+++ Given data +++
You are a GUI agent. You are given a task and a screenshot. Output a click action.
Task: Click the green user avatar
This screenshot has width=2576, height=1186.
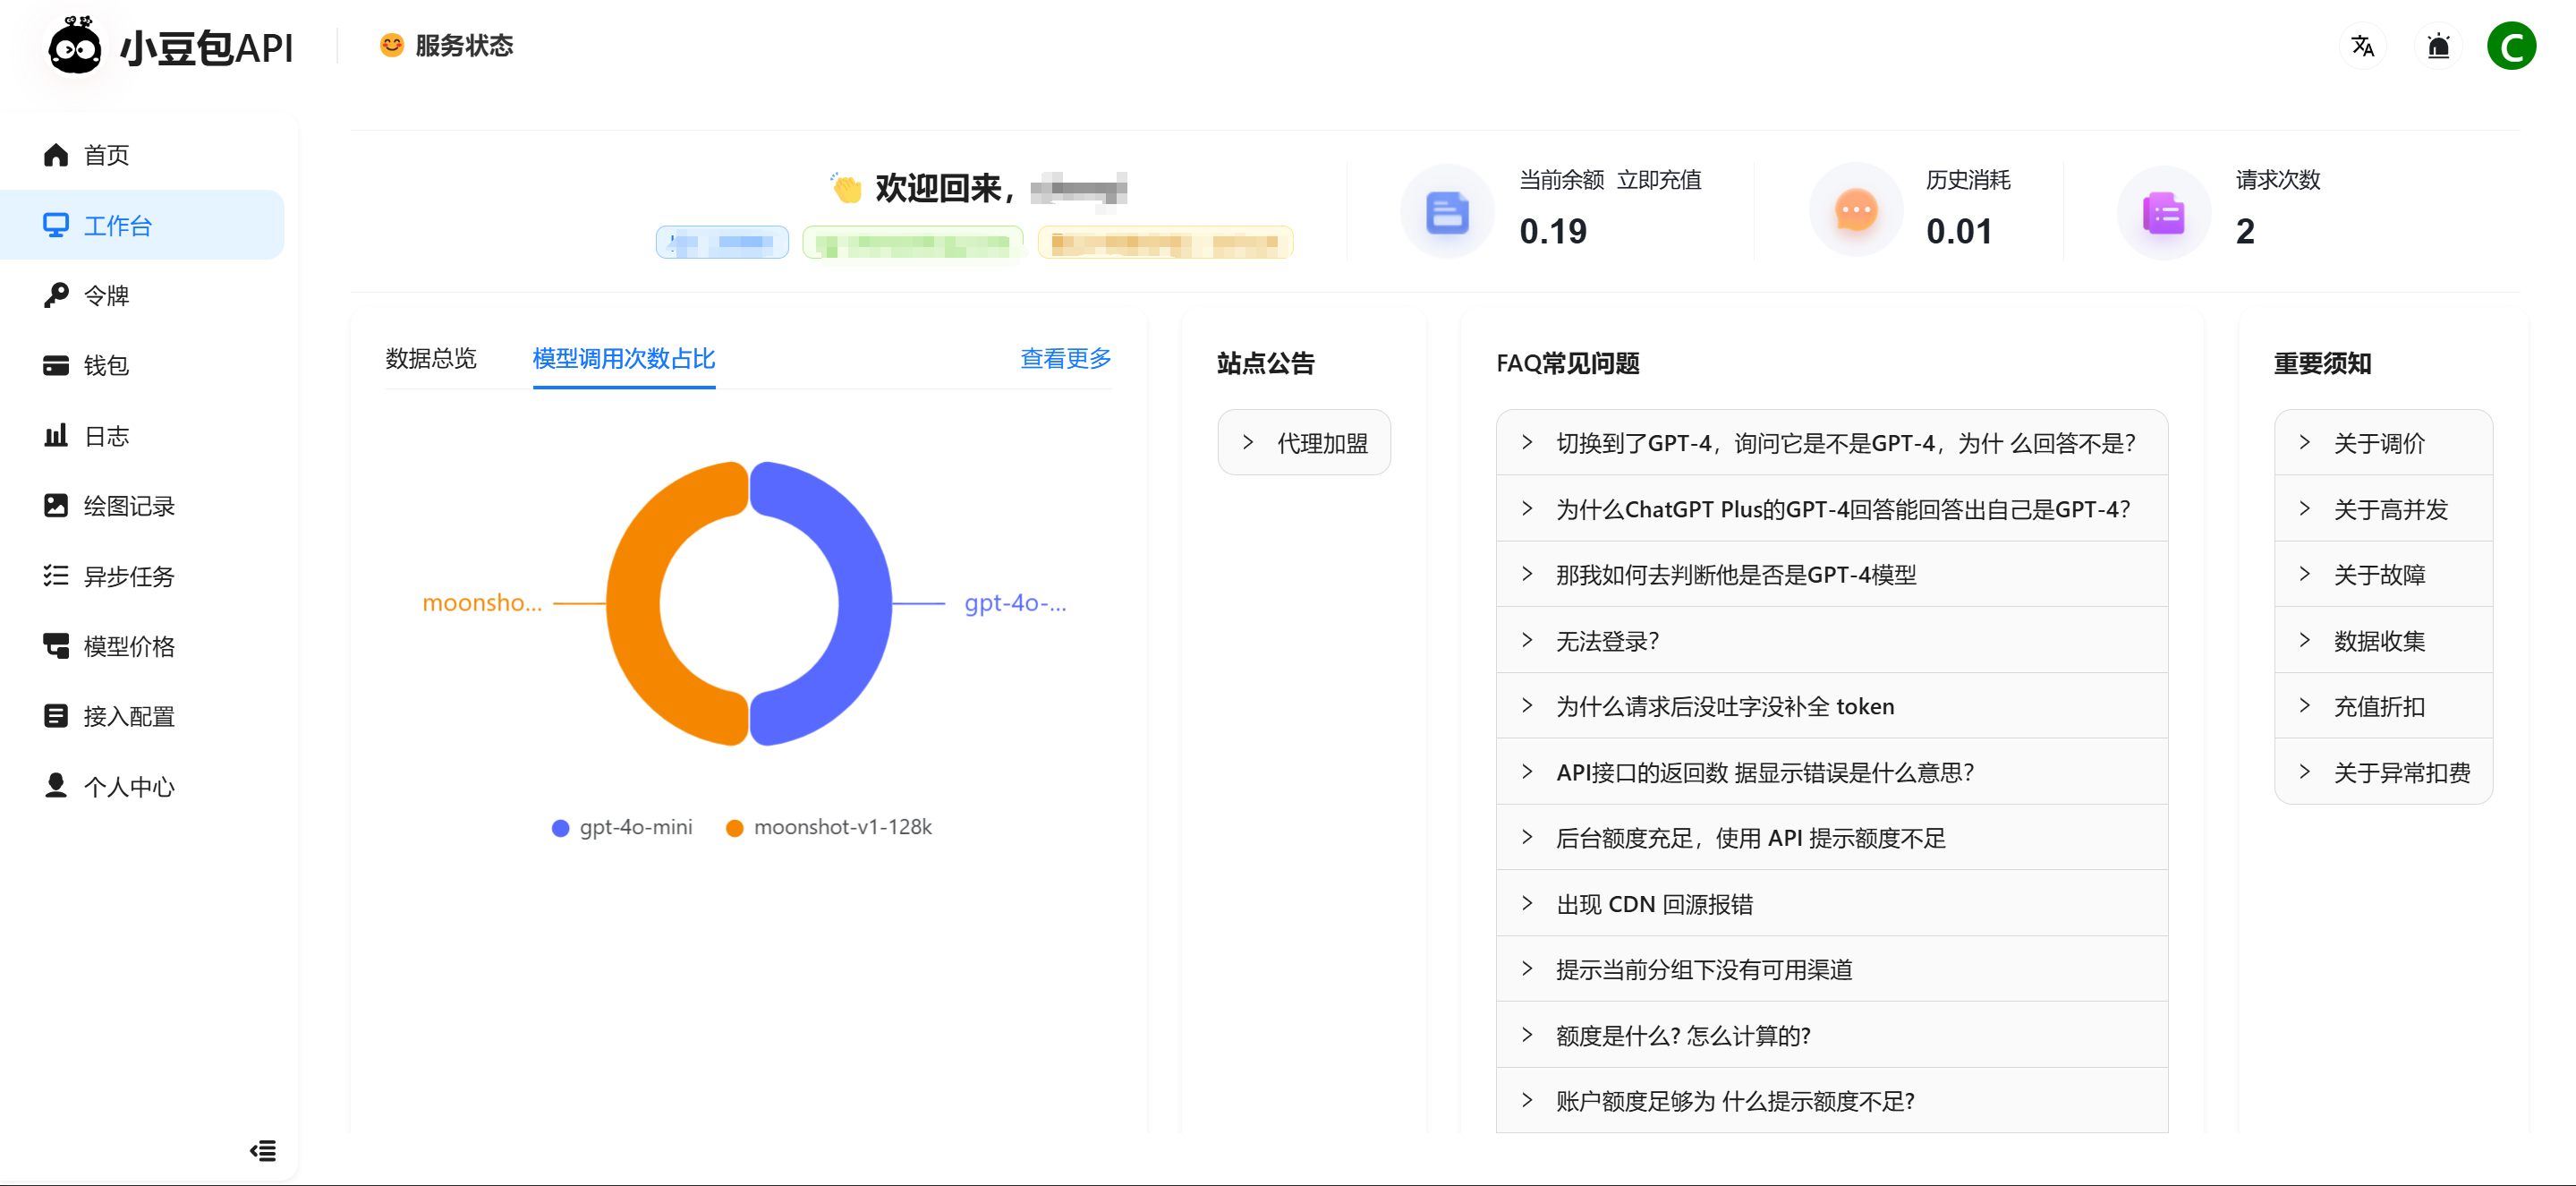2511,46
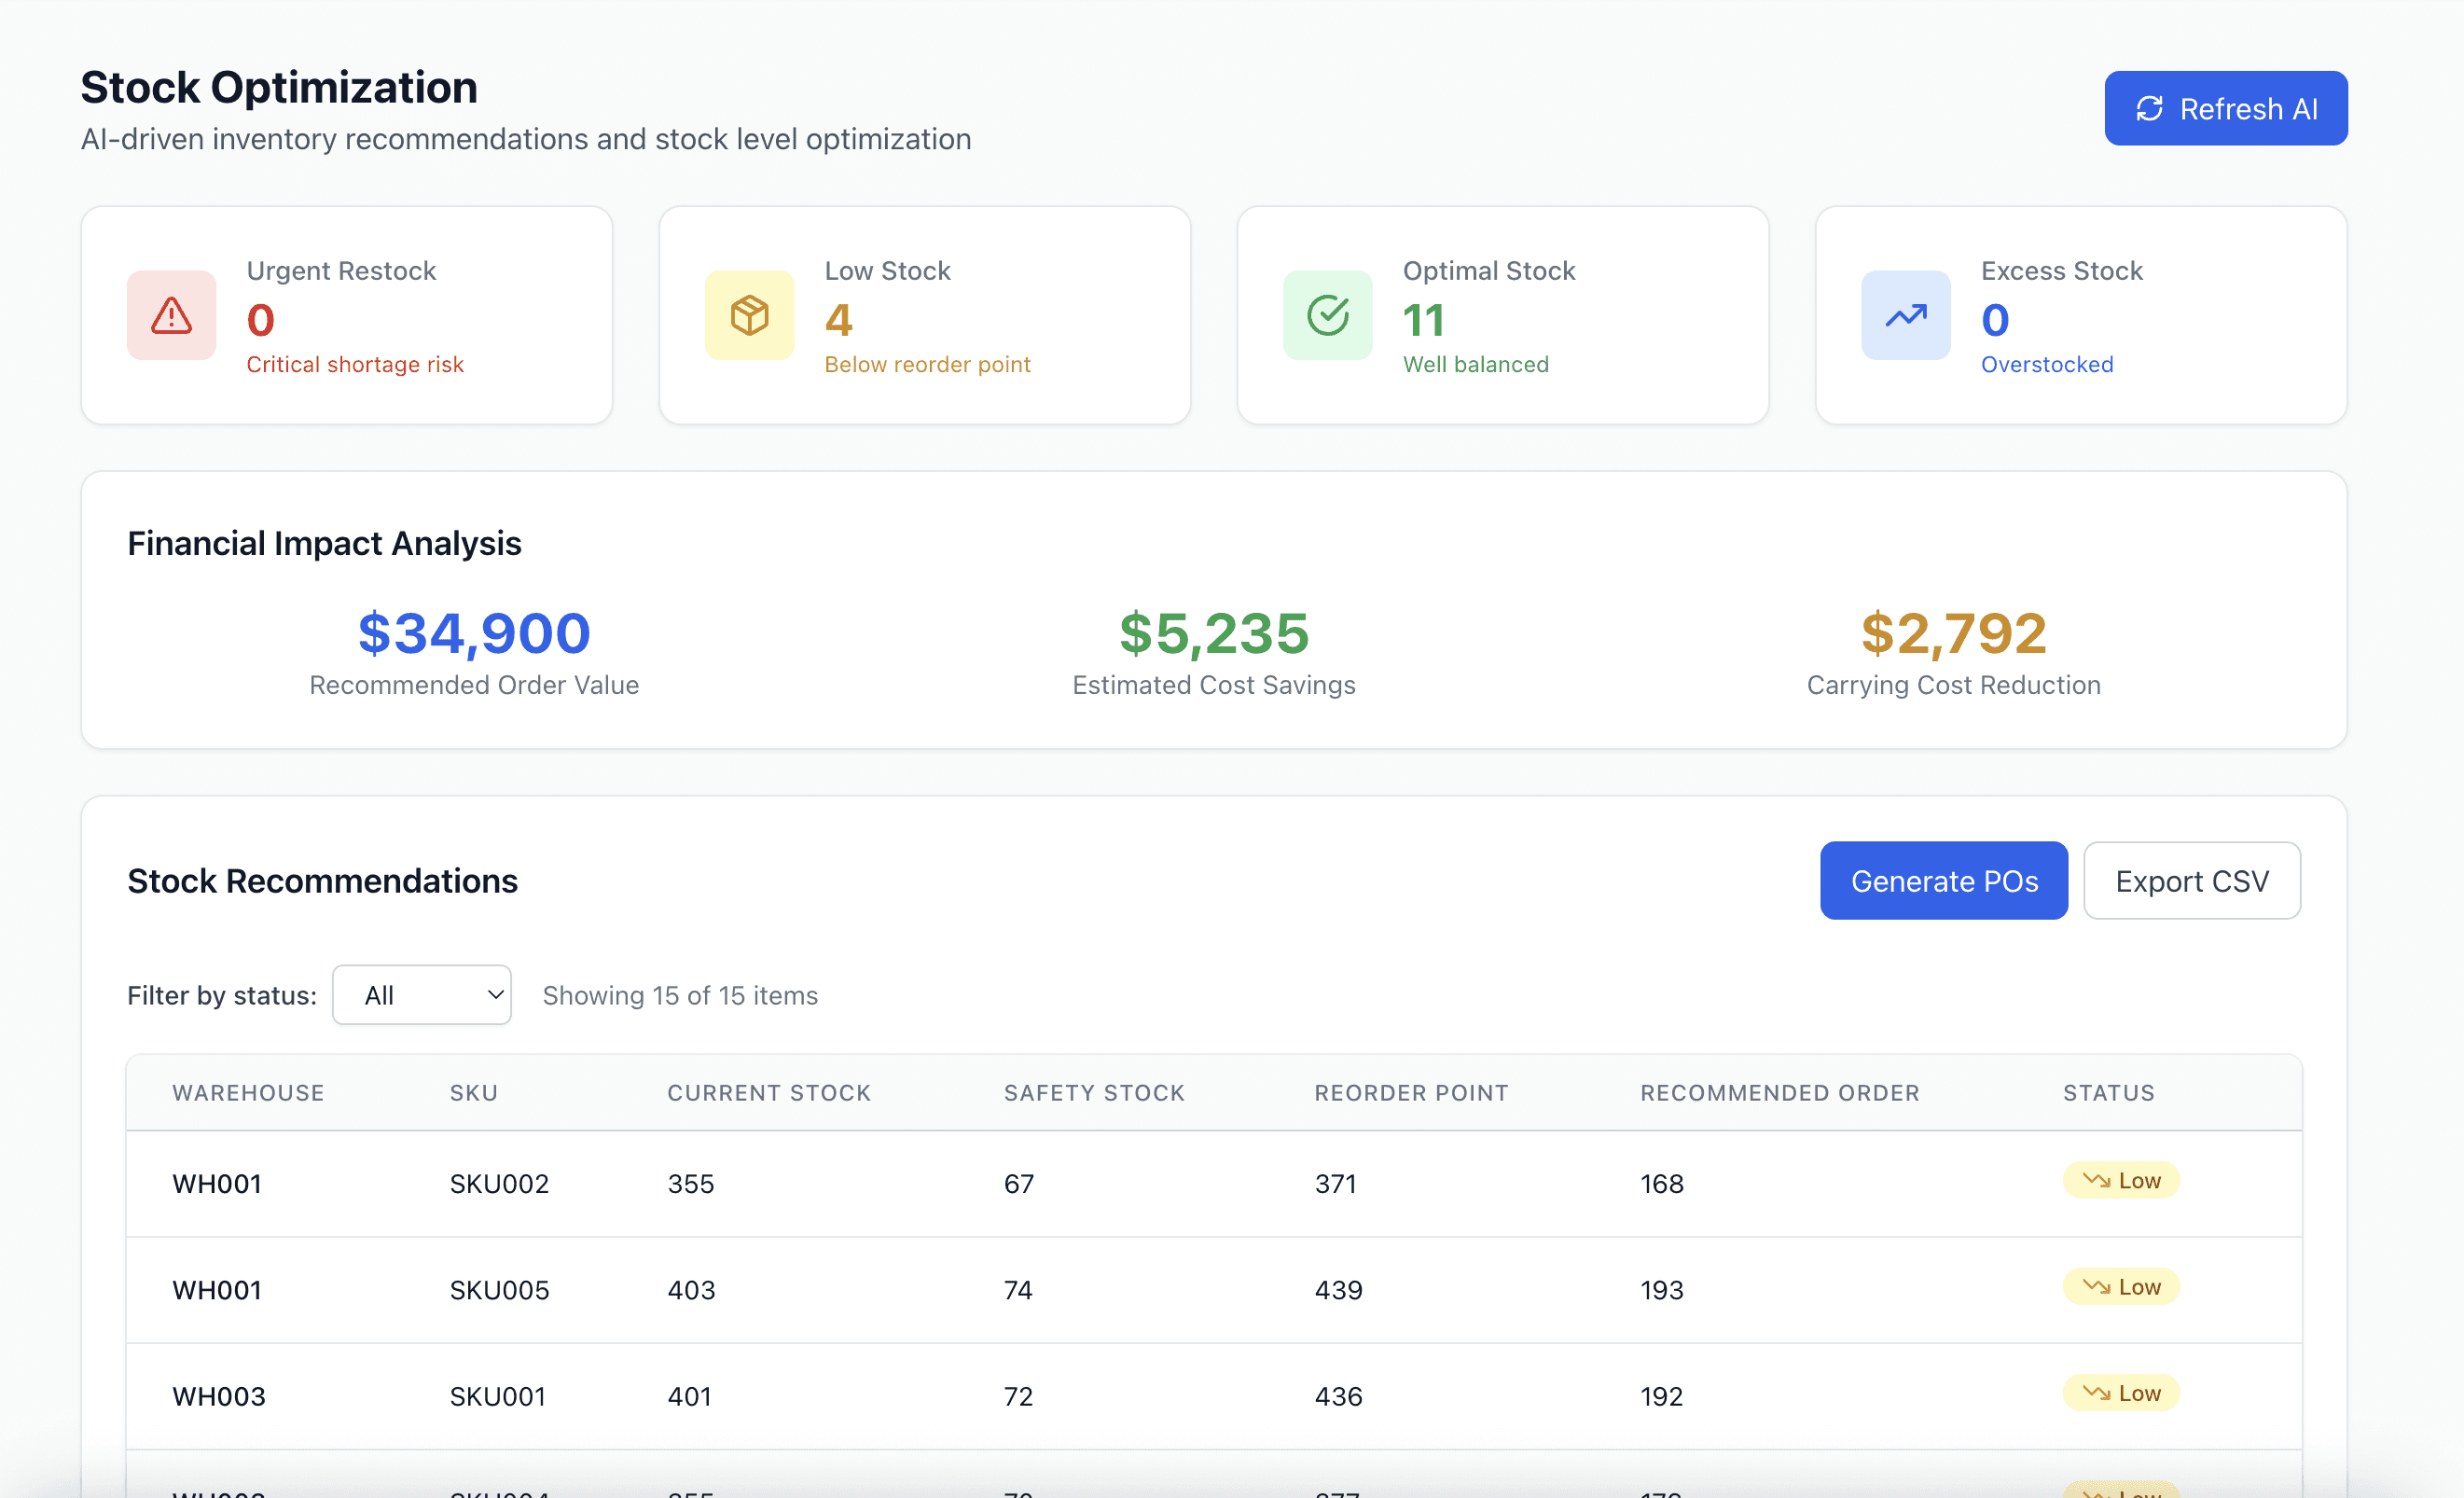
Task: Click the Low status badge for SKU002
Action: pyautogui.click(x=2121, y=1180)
+++
• [Instructions for the task] Return exactly the lines from the line with "Task: Click the green user avatar" through the last line of the data above, both included; pictures do not go in the answer.

• [Answer box]
Task: Click the green user avatar
This screenshot has width=2576, height=1186.
2511,46
Task: Click the Low status badge for SKU002
Action: pyautogui.click(x=2121, y=1180)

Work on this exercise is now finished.